FB2024_02 , released April 23, 2024
Enhancements to the Frequently Used GAL4 Drivers Table
FlyBase News

In this release, FlyBase has added some new features to the Frequently Used GAL4 Drivers table. First, we have added a new Images column, which contains representative image thumbnails for more than 80 GAL4 drivers, collected from publications distributed using the Creative Commons Attribution License. Clicking on a thumbnail results in a pop-up containing a large image, a citation of publication the image was taken from, and that publication’s DOI and FlyBase Reference report links.
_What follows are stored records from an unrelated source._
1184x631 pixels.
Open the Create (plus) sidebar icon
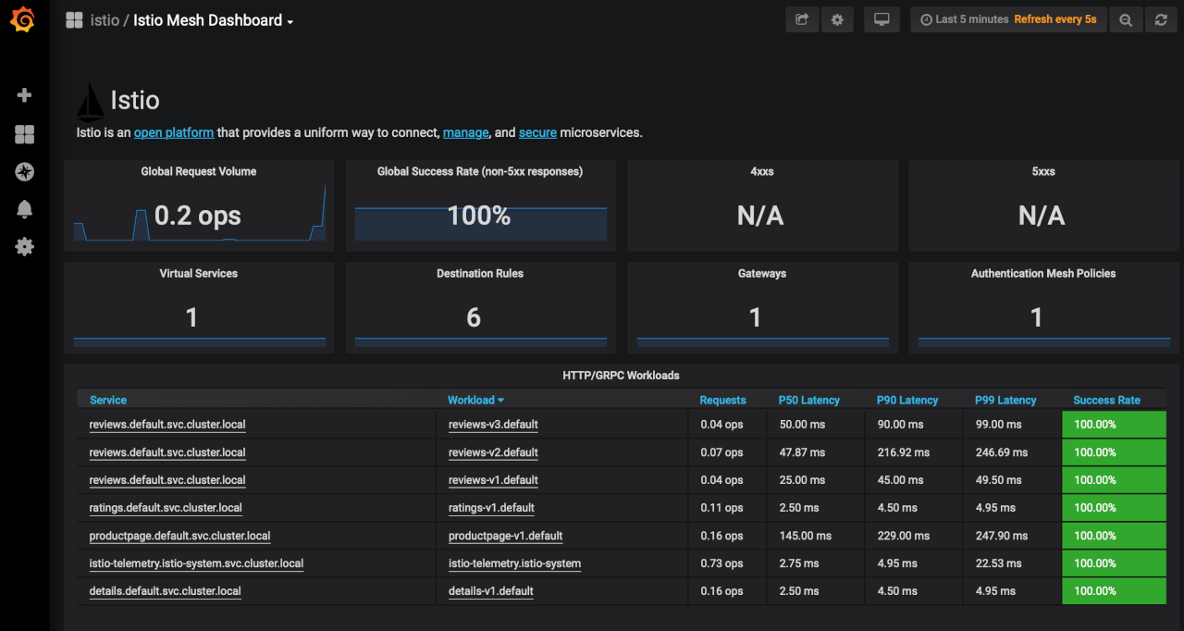coord(23,94)
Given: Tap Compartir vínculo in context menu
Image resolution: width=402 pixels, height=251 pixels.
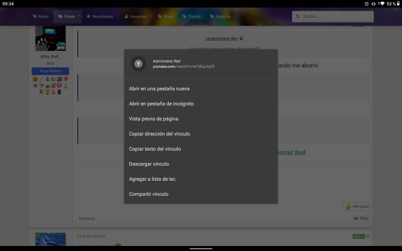Looking at the screenshot, I should (x=148, y=194).
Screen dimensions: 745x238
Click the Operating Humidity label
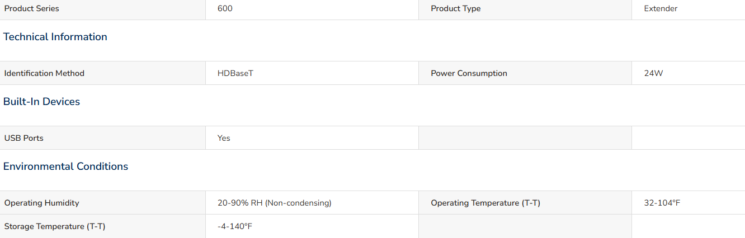click(42, 203)
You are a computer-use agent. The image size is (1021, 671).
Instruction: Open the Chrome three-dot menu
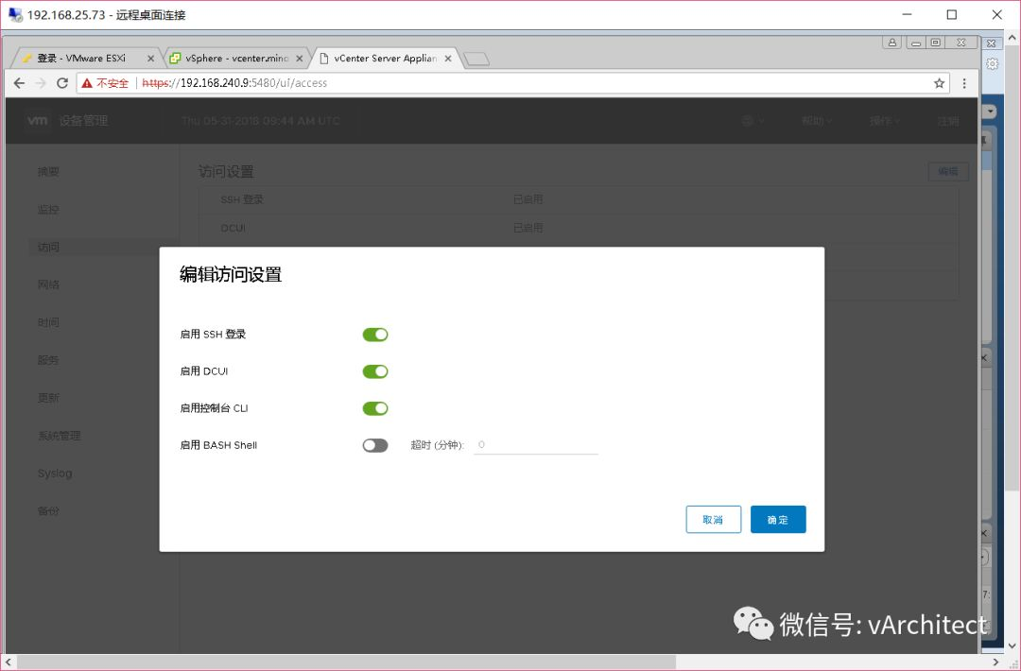[964, 83]
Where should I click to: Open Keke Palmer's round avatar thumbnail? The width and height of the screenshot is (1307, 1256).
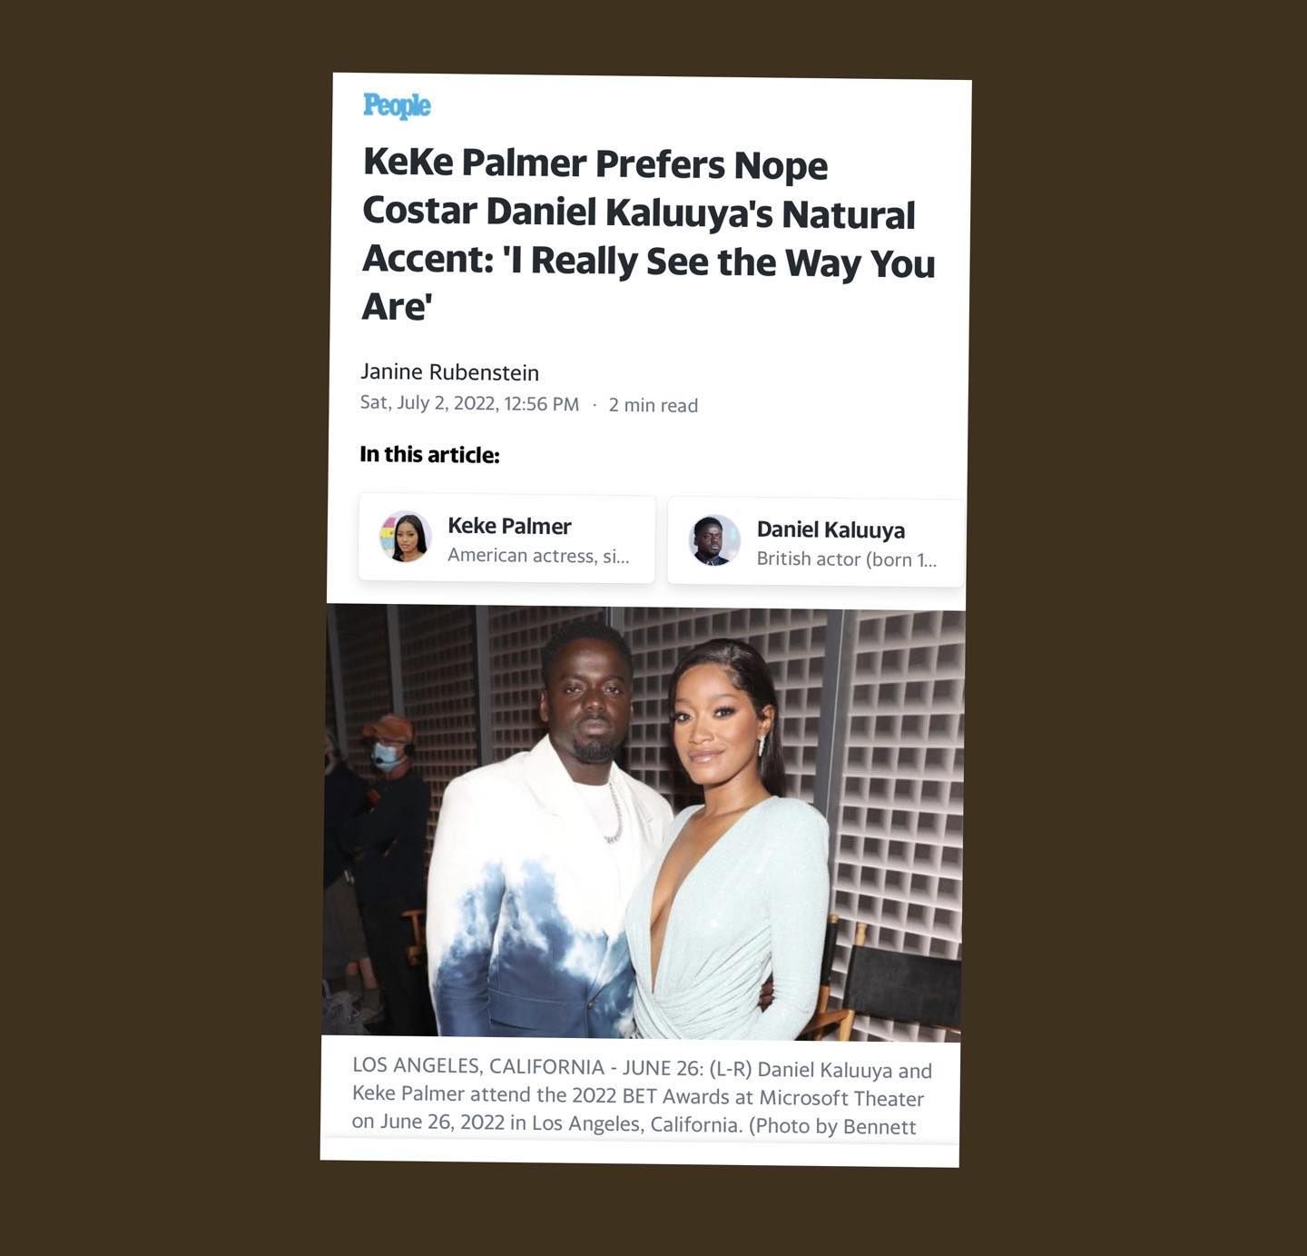click(405, 537)
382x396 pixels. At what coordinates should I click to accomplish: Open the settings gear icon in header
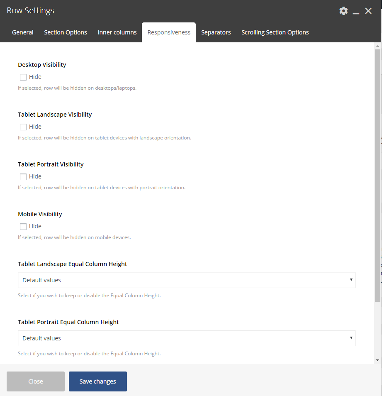343,11
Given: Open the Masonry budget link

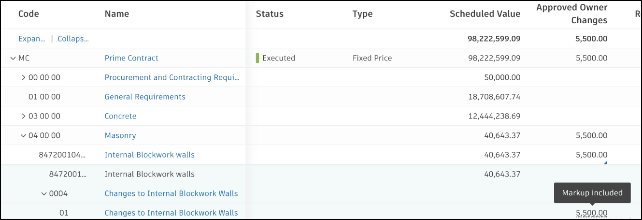Looking at the screenshot, I should (x=120, y=135).
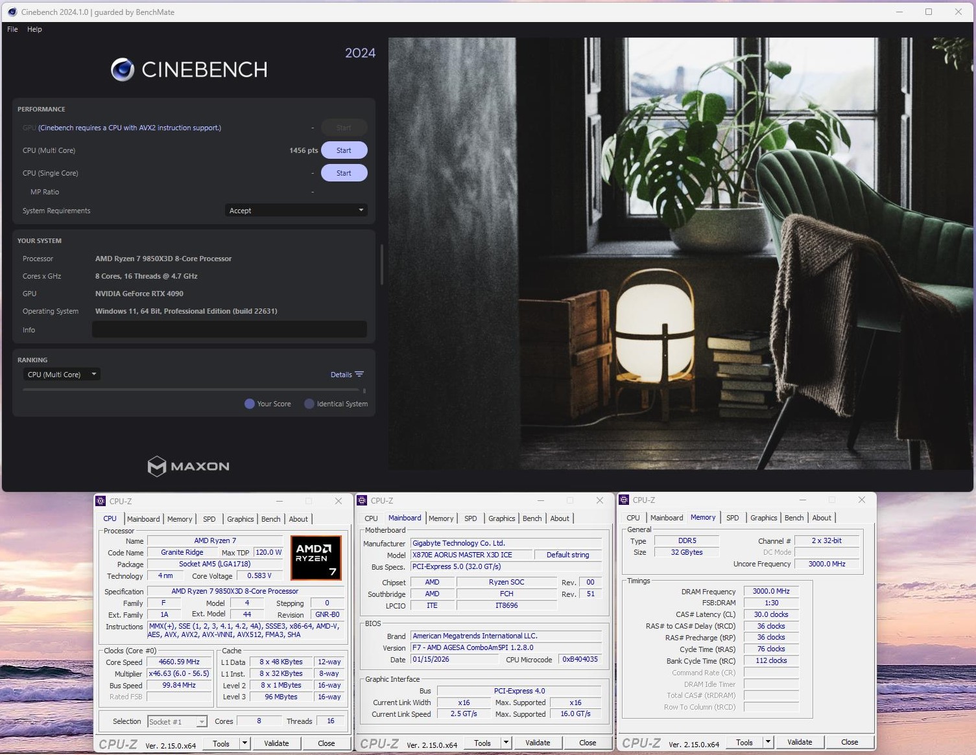
Task: Toggle the Identical System legend indicator
Action: click(309, 404)
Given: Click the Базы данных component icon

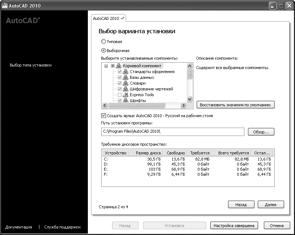Looking at the screenshot, I should [125, 77].
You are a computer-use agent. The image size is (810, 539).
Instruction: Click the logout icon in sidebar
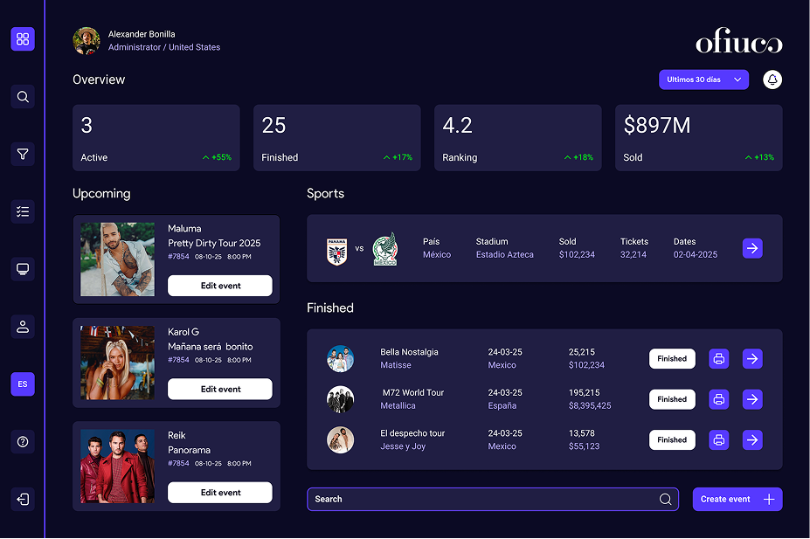[23, 500]
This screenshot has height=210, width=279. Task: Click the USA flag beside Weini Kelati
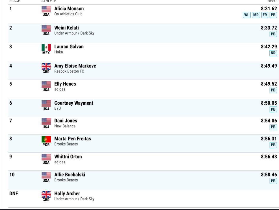click(46, 28)
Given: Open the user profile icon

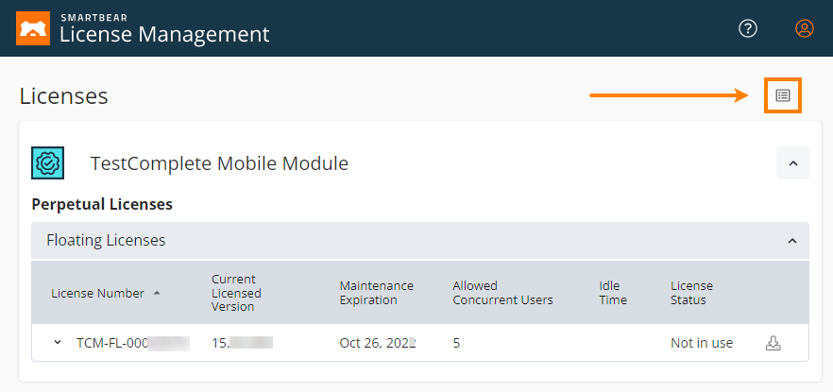Looking at the screenshot, I should (x=805, y=28).
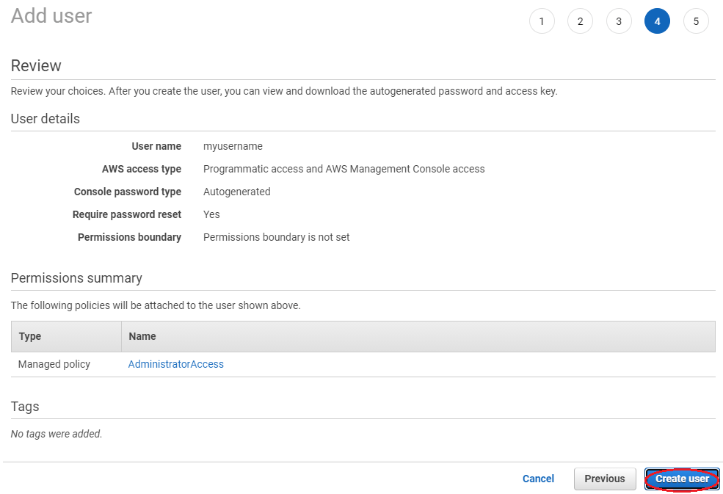
Task: Cancel the add user wizard
Action: 538,479
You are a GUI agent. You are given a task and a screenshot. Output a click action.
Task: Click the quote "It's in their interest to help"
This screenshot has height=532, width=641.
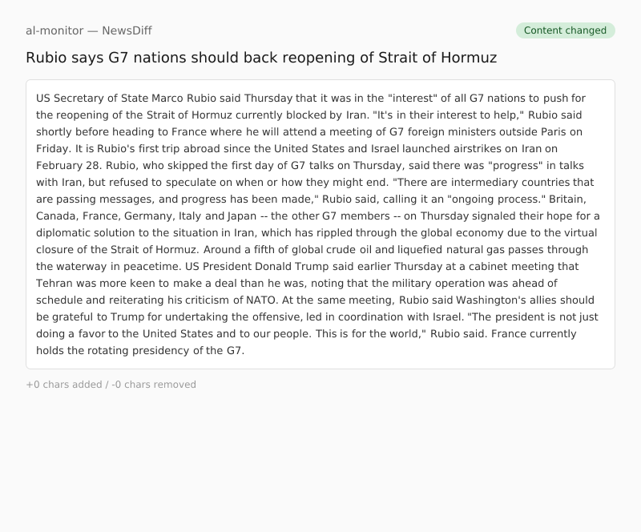tap(447, 115)
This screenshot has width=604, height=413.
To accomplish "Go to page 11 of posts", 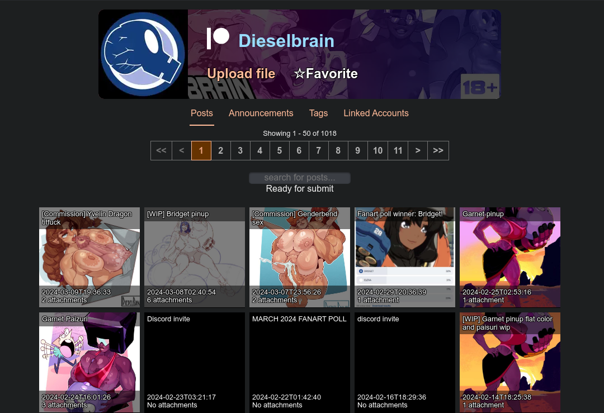I will click(398, 150).
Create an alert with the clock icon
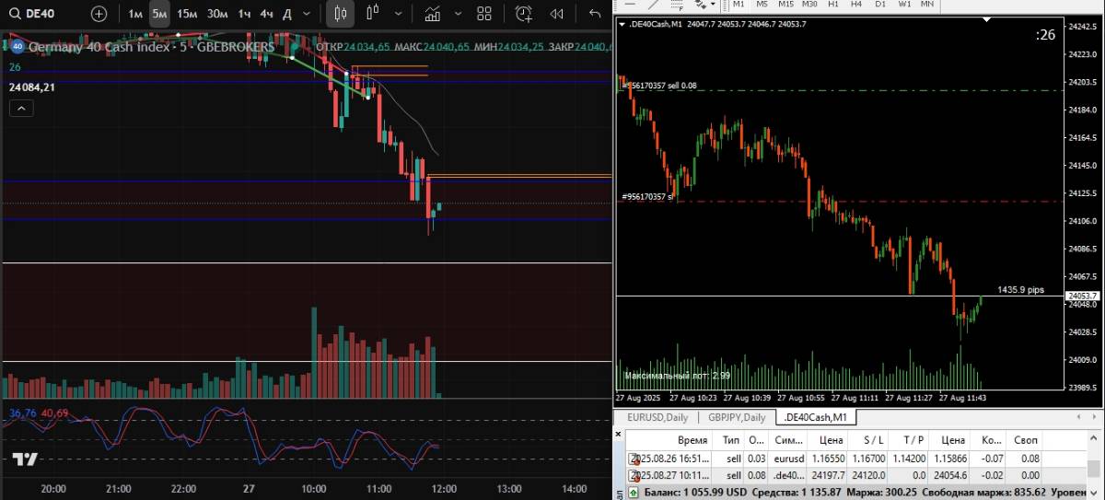Image resolution: width=1105 pixels, height=500 pixels. 524,14
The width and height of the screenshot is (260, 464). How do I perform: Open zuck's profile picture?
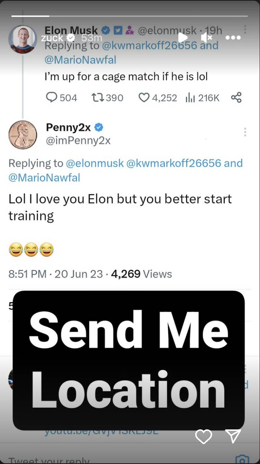[x=23, y=39]
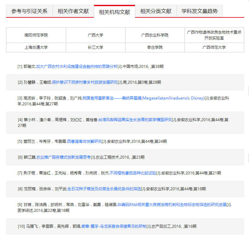Open the 相关分类文献 tab

(156, 11)
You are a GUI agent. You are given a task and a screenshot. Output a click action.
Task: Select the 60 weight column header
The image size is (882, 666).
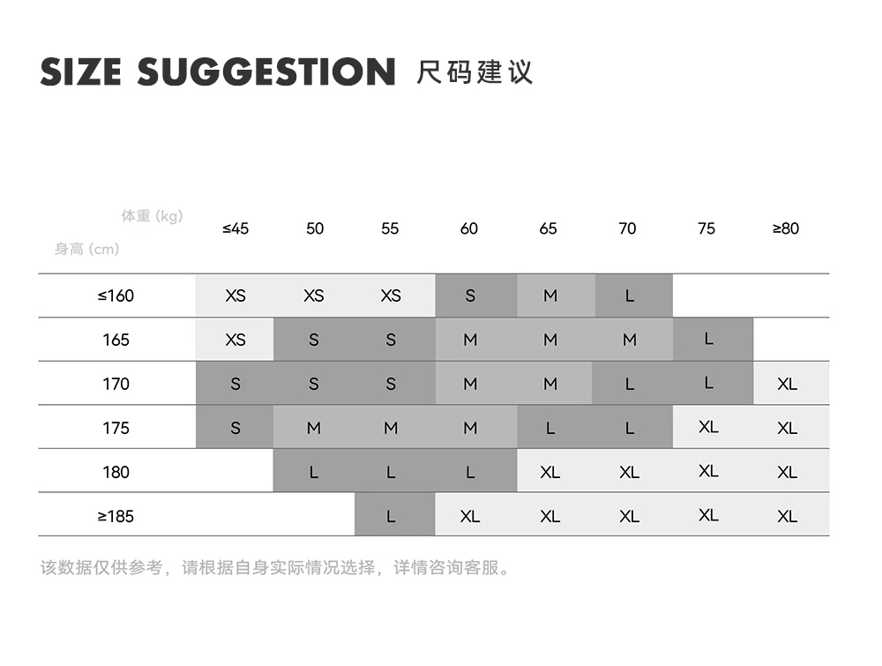click(469, 228)
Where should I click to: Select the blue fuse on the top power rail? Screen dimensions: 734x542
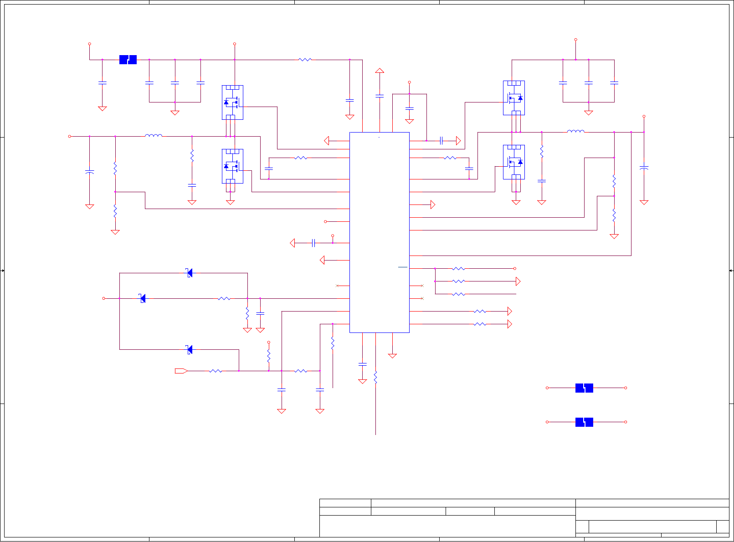(128, 60)
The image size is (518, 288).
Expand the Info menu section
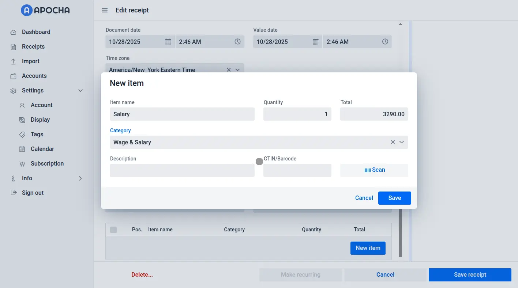(x=80, y=178)
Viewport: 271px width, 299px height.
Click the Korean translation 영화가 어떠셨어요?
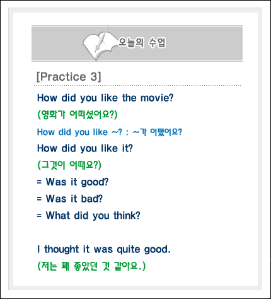78,115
This new feature, however, makes an already quite wide table even wider. We have added a “Show/Hide Columns” selector, allowing you to customize what you see in the table. You can now hide any column you find less useful, while the user who needs that column still has it. This feature also makes the Frequently Used GAL4 Drivers table easier to use on smaller mobile devices.

We've also added a text filter box to each column, to allow users to restrict the table to drivers of interest. If, for example, you want to find a driver expressed in the ellipsoid body, you can enter ‘ellipsoid body’ in the filter box of the ‘Major tissue’ column and restrict the table to the drivers including that as a tissue term.

While we’ve made a good start on locating images of wild-type GAL4 expression patterns, for many drivers, the available published images of a GAL4 driver are only of those driving another transgene to produce a mutant phenotype, or are driving a reporter in a mutant background. Many published figures use red and green markers in the same image, making them inaccessible to colorblind researchers. For other drivers, we were unable to find an available image illustrating the pattern described in the Frequently Used GAL4 table. We are therefore asking for help from you, FlyBase users, to get more and better images for this resource. Do you have a nice image of a wild-type control that you couldn’t fit into a paper? Have a beautiful figure from a poster? Or an unpublished image that better illustrates a GAL4 expression pattern than the image we’ve found? Are you teaching an undergraduate lab course in which your students producing images while learning a technique? We’d love to give your high-quality unpublished GAL4 image a home, and will credit it to you and/or your laboratory or research group.